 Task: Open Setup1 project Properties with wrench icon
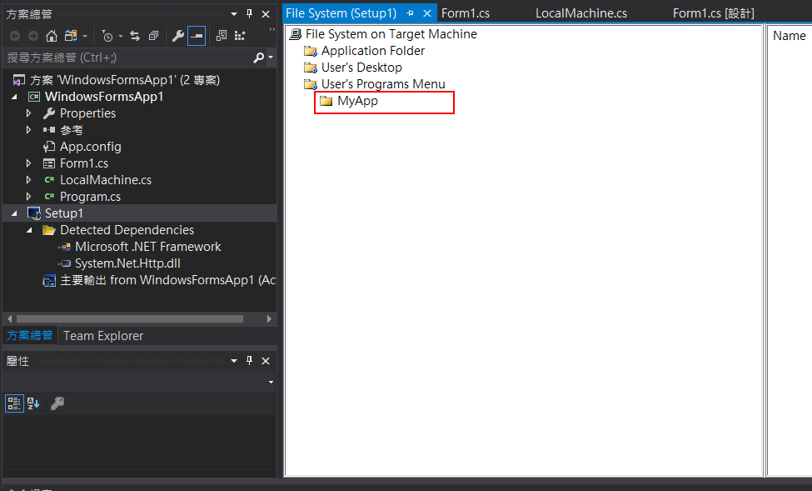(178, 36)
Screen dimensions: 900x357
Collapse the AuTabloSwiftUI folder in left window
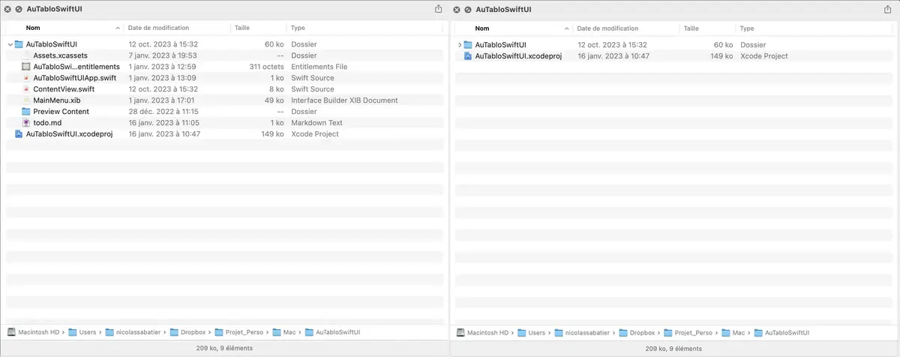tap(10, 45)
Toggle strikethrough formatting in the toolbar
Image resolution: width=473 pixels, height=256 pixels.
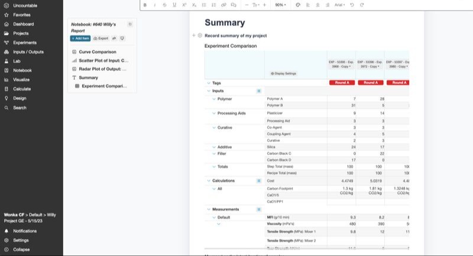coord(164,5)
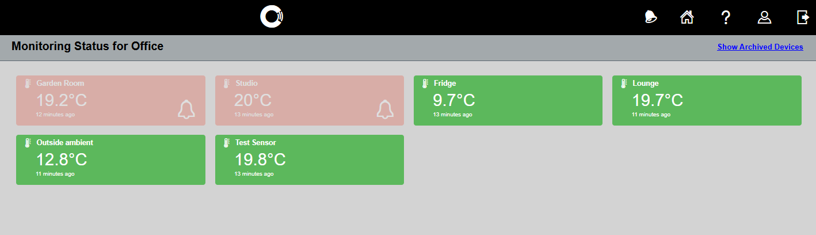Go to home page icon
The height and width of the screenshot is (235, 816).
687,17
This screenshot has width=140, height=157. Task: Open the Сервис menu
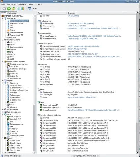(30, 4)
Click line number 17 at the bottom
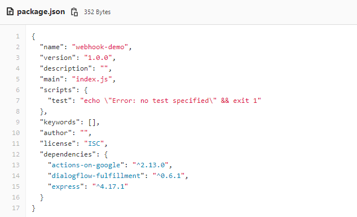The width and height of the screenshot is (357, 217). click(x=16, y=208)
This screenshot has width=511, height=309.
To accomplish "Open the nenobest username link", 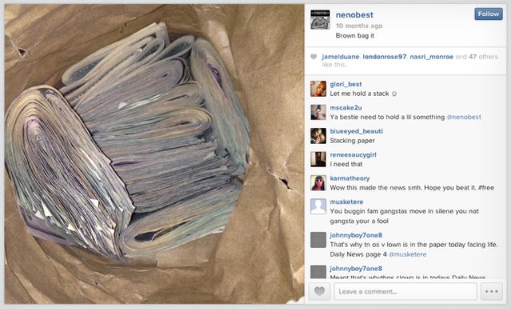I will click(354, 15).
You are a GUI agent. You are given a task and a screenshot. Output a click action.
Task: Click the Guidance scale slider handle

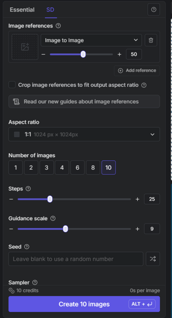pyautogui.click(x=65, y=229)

---

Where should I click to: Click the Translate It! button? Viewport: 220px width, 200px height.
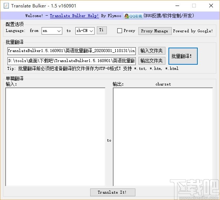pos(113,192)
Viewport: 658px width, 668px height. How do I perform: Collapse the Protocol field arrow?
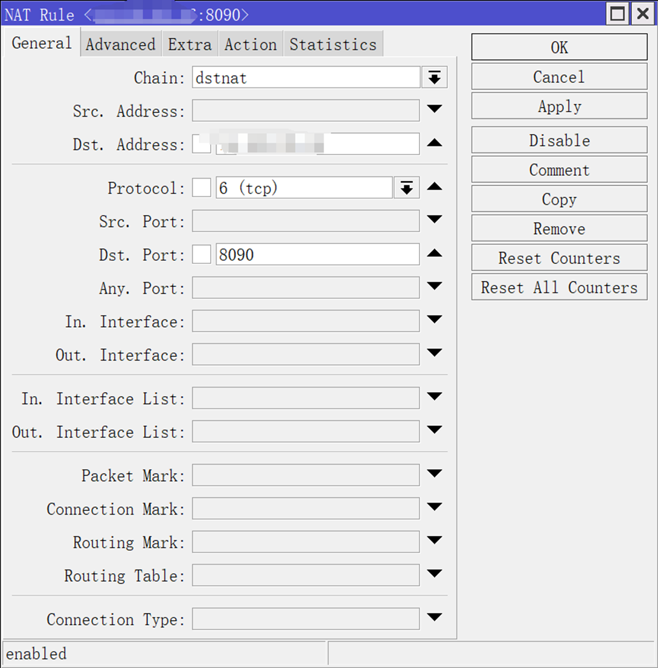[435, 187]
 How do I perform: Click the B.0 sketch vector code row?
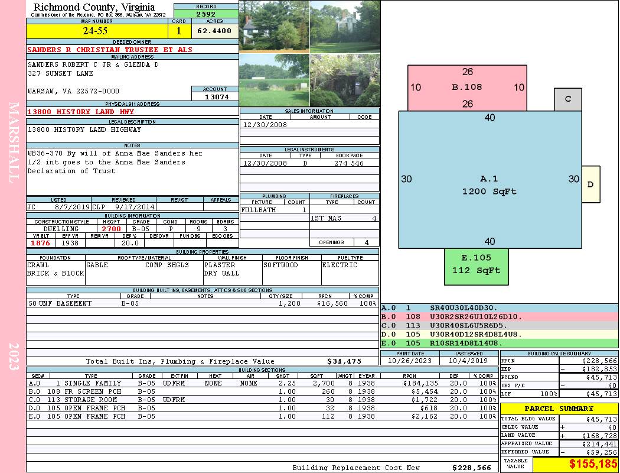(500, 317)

* * *

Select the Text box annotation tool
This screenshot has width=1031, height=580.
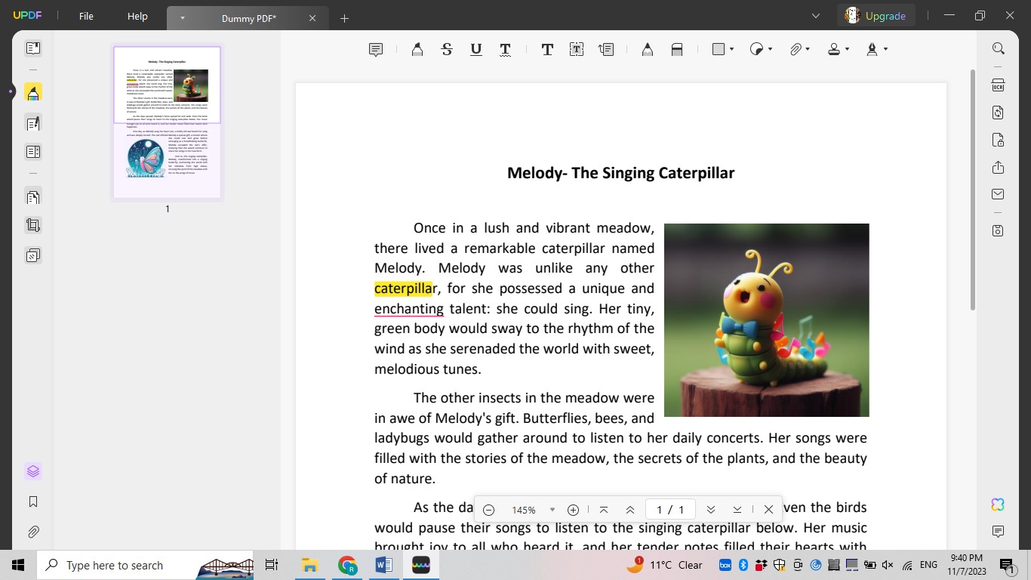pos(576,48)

# Work to be completed
Print, exactly and with no pictures, the lines of the listing above starting at the one that has "Task: Open Setup1" and ending at the one that has "Toggle strikethrough formatting", both included.

# The completed task
 Task: Open Setup1 project Properties with wrench icon
(178, 36)
Screen dimensions: 900x357
Collapse the AuTabloSwiftUI folder in left window
tap(10, 45)
Toggle strikethrough formatting in the toolbar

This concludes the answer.